The non-dipping phenomenon detected by ABPM is known to be associated with metabolic syndrome, diabetes mellitus, obesity, hypertensive end-organ damage, and cardiovascular diseases [49]. In our study, we found that 11 patients (40.7%) were systolic or diastolic non-dippers. It was noteworthy that the frequency of non-dipping was higher than the frequency of microalbuminuria, hypertension detected by office BP, hypertension detected by APBM, and hyperfiltration. The non-dipping phenomenon may be the first sign of kidney dysfunction, as seen in diabetes mellitus [50]. Although it has been shown that dipping levels at an older age are lower in children who had low birth weight and prematurity compared with control groups [49, 51], in our study, we could not identify any factor associated with the non-dipping phenomenon in newborns with AKI. Longitudinal studies in larger series through adolescence and early adulthood may be of value.
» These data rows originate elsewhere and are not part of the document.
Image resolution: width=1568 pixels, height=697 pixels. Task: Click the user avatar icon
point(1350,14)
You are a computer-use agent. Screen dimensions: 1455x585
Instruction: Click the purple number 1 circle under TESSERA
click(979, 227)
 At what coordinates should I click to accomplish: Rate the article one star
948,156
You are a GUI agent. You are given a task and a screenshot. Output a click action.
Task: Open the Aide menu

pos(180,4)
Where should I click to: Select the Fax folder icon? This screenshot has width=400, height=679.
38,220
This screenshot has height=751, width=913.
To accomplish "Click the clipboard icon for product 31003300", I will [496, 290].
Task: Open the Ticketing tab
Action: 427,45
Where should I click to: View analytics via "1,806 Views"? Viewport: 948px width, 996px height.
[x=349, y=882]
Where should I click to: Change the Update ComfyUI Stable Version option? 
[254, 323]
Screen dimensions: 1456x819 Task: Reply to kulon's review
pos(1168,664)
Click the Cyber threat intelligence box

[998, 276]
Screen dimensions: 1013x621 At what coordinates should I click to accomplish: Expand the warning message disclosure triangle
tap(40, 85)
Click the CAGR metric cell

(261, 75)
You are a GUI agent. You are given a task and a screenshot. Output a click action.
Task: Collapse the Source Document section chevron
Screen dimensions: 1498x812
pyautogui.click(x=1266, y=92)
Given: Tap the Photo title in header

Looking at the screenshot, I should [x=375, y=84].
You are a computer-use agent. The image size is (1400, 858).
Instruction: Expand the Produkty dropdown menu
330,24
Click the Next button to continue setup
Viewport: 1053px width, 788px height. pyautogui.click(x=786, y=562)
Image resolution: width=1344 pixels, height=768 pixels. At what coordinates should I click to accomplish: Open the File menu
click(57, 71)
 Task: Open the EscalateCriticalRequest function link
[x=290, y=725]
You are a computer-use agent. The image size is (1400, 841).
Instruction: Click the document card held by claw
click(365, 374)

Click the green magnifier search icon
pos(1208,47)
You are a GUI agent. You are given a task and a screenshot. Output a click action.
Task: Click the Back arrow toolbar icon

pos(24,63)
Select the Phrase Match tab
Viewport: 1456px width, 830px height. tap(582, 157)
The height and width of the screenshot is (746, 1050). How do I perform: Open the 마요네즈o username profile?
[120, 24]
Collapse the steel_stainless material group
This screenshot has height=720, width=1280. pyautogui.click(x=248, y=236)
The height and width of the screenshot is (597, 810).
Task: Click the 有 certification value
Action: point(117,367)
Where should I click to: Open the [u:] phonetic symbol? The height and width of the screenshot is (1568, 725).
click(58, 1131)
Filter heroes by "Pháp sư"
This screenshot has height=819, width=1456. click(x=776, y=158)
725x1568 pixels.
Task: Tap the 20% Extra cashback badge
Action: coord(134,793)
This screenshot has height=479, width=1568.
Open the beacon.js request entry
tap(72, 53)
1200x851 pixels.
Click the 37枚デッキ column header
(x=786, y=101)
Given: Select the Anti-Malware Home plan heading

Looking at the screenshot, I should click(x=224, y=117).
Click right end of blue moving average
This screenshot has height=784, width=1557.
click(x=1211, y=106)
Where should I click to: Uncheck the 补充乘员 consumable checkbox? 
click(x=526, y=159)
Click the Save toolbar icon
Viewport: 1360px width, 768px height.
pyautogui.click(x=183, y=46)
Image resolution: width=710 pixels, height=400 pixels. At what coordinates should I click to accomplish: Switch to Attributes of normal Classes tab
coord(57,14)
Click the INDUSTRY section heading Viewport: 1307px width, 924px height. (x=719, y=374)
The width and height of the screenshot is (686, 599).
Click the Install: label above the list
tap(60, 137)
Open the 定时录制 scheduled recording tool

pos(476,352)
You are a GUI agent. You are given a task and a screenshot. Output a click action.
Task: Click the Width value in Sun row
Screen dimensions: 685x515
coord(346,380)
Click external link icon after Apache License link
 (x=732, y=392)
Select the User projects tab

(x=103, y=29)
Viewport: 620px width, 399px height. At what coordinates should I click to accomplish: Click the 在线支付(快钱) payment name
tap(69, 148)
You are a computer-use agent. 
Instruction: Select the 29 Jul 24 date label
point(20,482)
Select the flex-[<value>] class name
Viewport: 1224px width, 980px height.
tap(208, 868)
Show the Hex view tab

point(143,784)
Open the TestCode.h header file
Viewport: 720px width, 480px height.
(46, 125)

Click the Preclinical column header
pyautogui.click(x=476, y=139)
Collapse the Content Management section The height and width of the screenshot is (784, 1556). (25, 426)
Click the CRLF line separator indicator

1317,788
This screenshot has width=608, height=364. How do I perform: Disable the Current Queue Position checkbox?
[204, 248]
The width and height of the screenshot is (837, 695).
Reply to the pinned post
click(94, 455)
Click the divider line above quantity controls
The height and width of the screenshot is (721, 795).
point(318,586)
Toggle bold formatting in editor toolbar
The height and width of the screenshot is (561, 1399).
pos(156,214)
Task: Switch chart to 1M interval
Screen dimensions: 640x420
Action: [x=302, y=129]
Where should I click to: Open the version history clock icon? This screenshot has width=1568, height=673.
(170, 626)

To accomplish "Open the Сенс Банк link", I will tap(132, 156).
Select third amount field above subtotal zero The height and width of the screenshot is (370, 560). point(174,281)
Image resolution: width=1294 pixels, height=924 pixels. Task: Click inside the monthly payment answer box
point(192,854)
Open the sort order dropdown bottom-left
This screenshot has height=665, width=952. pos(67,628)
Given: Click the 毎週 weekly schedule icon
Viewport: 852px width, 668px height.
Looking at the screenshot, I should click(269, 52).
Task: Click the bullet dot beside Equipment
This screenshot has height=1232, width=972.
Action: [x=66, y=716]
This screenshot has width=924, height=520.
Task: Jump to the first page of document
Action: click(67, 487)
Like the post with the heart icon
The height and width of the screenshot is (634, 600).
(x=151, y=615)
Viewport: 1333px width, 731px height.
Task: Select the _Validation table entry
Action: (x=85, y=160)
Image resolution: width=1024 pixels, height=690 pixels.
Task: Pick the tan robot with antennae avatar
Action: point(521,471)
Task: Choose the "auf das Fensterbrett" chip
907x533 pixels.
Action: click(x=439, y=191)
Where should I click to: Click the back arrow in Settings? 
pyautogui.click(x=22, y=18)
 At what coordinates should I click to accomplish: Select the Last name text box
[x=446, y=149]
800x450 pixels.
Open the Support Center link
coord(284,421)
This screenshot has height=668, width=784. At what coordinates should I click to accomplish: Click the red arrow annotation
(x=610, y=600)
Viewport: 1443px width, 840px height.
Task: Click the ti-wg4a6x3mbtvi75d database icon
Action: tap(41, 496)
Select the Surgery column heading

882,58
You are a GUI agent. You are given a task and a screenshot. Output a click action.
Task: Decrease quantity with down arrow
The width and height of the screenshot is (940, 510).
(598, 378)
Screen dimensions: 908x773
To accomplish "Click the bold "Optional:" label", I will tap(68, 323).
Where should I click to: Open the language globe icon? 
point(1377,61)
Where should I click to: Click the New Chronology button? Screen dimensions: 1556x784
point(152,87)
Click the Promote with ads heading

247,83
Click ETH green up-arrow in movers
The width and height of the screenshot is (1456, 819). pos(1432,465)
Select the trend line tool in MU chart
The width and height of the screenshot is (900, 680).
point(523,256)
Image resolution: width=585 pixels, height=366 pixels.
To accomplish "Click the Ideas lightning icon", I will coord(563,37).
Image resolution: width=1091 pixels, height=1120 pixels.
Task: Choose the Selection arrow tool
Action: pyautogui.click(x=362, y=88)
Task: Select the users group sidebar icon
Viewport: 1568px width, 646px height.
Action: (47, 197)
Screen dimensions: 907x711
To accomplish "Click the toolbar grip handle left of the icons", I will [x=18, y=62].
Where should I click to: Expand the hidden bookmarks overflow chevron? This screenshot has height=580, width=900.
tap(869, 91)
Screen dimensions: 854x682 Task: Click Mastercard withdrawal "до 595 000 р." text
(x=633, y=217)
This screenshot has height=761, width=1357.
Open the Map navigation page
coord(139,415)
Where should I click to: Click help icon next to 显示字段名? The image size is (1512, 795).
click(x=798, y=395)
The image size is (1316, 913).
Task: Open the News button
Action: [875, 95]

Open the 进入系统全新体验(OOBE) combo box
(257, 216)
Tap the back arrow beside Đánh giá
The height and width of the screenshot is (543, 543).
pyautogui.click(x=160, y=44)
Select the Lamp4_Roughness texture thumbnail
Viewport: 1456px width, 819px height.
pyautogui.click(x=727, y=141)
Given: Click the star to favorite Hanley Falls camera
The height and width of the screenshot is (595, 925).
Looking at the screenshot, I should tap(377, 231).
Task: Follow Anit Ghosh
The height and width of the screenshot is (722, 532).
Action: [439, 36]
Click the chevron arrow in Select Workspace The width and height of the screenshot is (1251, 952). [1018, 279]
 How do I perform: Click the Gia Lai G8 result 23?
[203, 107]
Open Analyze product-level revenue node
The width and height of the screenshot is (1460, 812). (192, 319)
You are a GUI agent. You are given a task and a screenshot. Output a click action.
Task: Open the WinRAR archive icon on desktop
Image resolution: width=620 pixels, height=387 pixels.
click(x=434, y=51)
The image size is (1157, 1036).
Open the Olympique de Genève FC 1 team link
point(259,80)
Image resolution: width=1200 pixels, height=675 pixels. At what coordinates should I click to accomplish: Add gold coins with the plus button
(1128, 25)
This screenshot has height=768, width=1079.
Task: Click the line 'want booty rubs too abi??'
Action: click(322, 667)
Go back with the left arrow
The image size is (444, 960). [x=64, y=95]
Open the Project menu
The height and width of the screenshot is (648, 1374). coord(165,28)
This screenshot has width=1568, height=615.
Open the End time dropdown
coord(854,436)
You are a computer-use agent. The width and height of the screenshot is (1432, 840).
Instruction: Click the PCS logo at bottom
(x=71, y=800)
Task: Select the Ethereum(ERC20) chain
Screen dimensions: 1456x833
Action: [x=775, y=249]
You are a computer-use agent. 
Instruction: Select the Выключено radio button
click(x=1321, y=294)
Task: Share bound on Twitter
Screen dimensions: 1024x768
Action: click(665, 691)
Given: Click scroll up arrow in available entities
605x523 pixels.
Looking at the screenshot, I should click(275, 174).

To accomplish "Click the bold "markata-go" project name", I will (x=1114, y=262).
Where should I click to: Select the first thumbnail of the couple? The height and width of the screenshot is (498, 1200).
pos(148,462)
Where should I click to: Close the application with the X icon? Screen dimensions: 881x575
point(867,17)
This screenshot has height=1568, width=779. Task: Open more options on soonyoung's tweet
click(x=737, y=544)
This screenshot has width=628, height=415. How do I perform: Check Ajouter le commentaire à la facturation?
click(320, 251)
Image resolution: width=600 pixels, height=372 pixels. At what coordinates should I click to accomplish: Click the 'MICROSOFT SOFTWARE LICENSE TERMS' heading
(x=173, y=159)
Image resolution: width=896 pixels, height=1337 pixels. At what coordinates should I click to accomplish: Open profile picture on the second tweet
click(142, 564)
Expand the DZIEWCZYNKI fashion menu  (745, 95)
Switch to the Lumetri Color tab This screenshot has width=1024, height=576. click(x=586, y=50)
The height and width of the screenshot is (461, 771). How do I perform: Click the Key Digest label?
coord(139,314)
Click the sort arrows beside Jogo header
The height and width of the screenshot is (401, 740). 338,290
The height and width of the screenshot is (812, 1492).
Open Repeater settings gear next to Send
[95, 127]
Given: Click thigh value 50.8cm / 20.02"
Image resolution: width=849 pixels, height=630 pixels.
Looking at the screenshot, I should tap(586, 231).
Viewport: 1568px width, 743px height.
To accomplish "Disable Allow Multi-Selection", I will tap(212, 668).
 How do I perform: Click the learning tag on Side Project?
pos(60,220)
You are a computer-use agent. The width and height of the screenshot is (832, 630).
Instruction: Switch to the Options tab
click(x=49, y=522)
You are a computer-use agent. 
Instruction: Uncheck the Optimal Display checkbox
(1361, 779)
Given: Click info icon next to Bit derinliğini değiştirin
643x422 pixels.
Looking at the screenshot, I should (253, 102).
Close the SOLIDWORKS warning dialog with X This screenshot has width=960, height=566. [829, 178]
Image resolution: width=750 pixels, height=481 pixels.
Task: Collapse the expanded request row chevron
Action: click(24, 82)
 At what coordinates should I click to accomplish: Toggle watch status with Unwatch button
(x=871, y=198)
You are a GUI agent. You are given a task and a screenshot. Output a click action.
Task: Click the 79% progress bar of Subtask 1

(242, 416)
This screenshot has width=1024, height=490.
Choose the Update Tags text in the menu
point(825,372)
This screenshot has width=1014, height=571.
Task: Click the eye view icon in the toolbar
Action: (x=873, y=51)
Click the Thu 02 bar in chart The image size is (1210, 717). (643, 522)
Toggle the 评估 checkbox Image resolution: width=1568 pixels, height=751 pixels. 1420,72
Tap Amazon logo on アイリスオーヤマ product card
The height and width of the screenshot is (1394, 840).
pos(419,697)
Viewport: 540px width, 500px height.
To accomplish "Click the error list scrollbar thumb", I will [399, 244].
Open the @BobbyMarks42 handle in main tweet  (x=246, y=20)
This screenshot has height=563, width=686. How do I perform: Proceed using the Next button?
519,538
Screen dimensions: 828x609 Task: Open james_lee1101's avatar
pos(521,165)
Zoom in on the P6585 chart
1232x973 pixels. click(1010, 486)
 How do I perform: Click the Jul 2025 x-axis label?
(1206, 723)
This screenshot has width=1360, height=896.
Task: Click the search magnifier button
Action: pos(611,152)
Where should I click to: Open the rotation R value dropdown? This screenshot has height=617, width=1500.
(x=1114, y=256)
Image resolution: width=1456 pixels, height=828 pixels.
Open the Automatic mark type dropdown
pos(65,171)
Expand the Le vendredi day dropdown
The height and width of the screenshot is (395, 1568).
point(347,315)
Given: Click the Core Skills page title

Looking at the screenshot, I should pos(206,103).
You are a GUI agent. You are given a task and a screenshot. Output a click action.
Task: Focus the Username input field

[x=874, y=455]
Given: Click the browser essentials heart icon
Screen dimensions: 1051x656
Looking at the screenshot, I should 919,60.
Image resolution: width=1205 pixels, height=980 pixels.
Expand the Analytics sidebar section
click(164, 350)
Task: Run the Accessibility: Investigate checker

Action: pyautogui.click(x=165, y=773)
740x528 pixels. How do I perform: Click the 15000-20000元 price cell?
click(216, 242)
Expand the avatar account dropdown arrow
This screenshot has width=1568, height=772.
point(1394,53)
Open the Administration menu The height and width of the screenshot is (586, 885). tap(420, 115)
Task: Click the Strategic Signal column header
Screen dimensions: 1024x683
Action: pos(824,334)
Although we did not detect any significant anomalies in our study, kidney volume loss was identified as a long-term effect of AKI in the neonatal period [18, 35, 38]. None of our patients had any structural abnormalities with kidney Doppler US. This finding may be related to the predominance of stage I and II AKI and the exclusion of patients with primary kidney diseases and other confounders.

One- to two-thirds of the patients had at least one long-term kidney dysfunction. Notably, the correlation between microalbuminuria, hyperfiltration, and hypertension was not remarkable. Longitudinal studies are needed to understand the evolution of these abnormalities, their interaction, and the significance of the non-dipping pattern.

We are aware of the limitations of our study. The cross-sectional design was the first limitation; as a result, we were not able to examine changes over time. Second, eGFR was based on serum creatinine. Third, we were not able to evaluate markers for renal tubular injury other than TPR and metabolic acidosis. Fourth, lack of a non-AKI comparison group is a limitation of the study. Although the follow-up duration in our cohort is comparable to other studies, a longer follow-up could be associated with higher prevalence of the outcomes. However, compared to previous studies, this study was strengthened by a relatively larger patient group, long-term follow (up to 12 years, median 7 years), exclusion of diseases that may interfere with long-term outcome, and performance of ABPM.

Conclusions

In conclusion, in a cohort of patients mainly with stage 1 and 2 AKI during the neonatal period and excluding those with primary diseases that may affect the kidney outcome, we found an increased rate of office hypertension, glomerular hyperfiltration, and microalbuminuria approximately 7 years after the AKI episode. Moreover, we showed that majority of patients had abnormal ABPM pattern with a very high rate of non-dipping. Long-term and longitudinal follow-up of these patients is necessary to shed light on the significance of these parameters and the value of any intervention.